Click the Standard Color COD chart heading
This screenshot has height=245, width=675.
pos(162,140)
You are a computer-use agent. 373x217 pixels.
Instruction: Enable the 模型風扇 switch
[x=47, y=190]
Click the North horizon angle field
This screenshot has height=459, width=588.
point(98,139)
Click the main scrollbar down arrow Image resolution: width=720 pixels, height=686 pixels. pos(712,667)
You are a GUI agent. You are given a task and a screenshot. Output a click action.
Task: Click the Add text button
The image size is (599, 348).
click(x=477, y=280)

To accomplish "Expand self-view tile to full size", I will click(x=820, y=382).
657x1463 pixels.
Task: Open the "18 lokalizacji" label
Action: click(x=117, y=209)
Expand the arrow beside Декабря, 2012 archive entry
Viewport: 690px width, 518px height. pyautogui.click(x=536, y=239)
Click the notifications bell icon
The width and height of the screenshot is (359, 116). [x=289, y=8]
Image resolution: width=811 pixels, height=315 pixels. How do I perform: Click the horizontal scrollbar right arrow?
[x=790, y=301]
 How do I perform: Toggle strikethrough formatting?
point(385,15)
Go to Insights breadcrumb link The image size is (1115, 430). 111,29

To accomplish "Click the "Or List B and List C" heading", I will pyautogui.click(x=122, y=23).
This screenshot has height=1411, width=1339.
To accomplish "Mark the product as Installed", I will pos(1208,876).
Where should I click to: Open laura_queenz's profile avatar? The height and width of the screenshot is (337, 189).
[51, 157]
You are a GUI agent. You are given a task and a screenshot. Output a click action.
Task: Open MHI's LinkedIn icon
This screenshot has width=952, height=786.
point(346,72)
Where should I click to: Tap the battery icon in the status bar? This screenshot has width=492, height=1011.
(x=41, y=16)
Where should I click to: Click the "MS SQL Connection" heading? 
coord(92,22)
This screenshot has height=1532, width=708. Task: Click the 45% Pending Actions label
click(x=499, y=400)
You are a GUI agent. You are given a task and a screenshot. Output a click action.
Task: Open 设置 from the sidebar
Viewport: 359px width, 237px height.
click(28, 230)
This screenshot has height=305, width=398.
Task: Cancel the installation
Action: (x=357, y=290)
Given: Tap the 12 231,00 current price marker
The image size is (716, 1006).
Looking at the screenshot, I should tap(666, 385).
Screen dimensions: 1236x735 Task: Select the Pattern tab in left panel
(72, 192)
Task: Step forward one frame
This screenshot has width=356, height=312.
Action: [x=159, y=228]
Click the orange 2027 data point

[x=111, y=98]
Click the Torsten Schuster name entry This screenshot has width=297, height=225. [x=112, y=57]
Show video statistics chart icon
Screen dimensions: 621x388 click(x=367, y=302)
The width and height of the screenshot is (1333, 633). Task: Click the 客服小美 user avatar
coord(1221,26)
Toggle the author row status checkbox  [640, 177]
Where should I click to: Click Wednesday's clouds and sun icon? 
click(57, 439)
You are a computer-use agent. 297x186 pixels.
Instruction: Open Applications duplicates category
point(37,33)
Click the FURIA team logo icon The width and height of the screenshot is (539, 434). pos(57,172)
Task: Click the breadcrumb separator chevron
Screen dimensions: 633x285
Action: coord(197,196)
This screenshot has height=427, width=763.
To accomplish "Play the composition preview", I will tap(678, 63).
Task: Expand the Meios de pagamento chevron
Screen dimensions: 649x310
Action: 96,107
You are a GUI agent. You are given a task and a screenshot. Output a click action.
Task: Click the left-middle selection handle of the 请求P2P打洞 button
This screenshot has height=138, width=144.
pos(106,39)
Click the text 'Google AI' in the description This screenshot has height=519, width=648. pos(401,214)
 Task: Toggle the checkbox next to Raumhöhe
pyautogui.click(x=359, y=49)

AIM OF THE TASK: Give back the data above exactly as it appears.

RESPONSE:
Click the Standard Color COD chart heading
This screenshot has height=245, width=675.
pos(162,140)
You are a computer-use agent. 373x217 pixels.
Instruction: Enable the 模型風扇 switch
[x=47, y=190]
Click the North horizon angle field
This screenshot has height=459, width=588.
point(98,139)
Click the main scrollbar down arrow Image resolution: width=720 pixels, height=686 pixels. pos(712,667)
You are a GUI agent. You are given a task and a screenshot. Output a click action.
Task: Click the Add text button
The image size is (599, 348).
click(x=477, y=280)

To accomplish "Expand self-view tile to full size", I will click(x=820, y=382).
657x1463 pixels.
Task: Open the "18 lokalizacji" label
Action: click(x=117, y=209)
Expand the arrow beside Декабря, 2012 archive entry
Viewport: 690px width, 518px height. pyautogui.click(x=536, y=239)
Click the notifications bell icon
The width and height of the screenshot is (359, 116). [x=289, y=8]
Image resolution: width=811 pixels, height=315 pixels. How do I perform: Click the horizontal scrollbar right arrow?
[x=790, y=301]
 How do I perform: Toggle strikethrough formatting?
point(385,15)
Go to Insights breadcrumb link The image size is (1115, 430). 111,29

To accomplish "Click the "Or List B and List C" heading", I will pyautogui.click(x=122, y=23).
This screenshot has height=1411, width=1339.
To accomplish "Mark the product as Installed", I will pos(1208,876).
Where should I click to: Open laura_queenz's profile avatar? The height and width of the screenshot is (337, 189).
[51, 157]
You are a GUI agent. You are given a task and a screenshot. Output a click action.
Task: Open MHI's LinkedIn icon
This screenshot has width=952, height=786.
point(346,72)
Where should I click to: Tap the battery icon in the status bar? This screenshot has width=492, height=1011.
(x=41, y=16)
Where should I click to: Click the "MS SQL Connection" heading? 
coord(92,22)
This screenshot has height=1532, width=708. Task: Click the 45% Pending Actions label
click(x=499, y=400)
You are a GUI agent. You are given a task and a screenshot. Output a click action.
Task: Open 设置 from the sidebar
Viewport: 359px width, 237px height.
click(28, 230)
This screenshot has height=305, width=398.
Task: Cancel the installation
Action: (x=357, y=290)
Given: Tap the 12 231,00 current price marker
The image size is (716, 1006).
Looking at the screenshot, I should tap(666, 385).
Screen dimensions: 1236x735 Task: Select the Pattern tab in left panel
(72, 192)
Task: Step forward one frame
This screenshot has width=356, height=312.
Action: [x=159, y=228]
Click the orange 2027 data point

[x=111, y=98]
Click the Torsten Schuster name entry This screenshot has width=297, height=225. [x=112, y=57]
Show video statistics chart icon
Screen dimensions: 621x388 click(x=367, y=302)
The width and height of the screenshot is (1333, 633). Task: Click the 客服小美 user avatar
coord(1221,26)
Toggle the author row status checkbox  [640, 177]
Where should I click to: Click Wednesday's clouds and sun icon? 
click(57, 439)
You are a computer-use agent. 297x186 pixels.
Instruction: Open Applications duplicates category
point(37,33)
Click the FURIA team logo icon The width and height of the screenshot is (539, 434). pos(57,172)
Task: Click the breadcrumb separator chevron
Screen dimensions: 633x285
Action: coord(197,196)
This screenshot has height=427, width=763.
To accomplish "Play the composition preview", I will tap(678, 63).
Task: Expand the Meios de pagamento chevron
Screen dimensions: 649x310
Action: 96,107
You are a GUI agent. You are given a task and a screenshot. Output a click action.
Task: Click the left-middle selection handle of the 请求P2P打洞 button
This screenshot has height=138, width=144.
pos(106,39)
Click the text 'Google AI' in the description This screenshot has height=519, width=648. pos(401,214)
 Task: Toggle the checkbox next to Raumhöhe
pyautogui.click(x=359, y=49)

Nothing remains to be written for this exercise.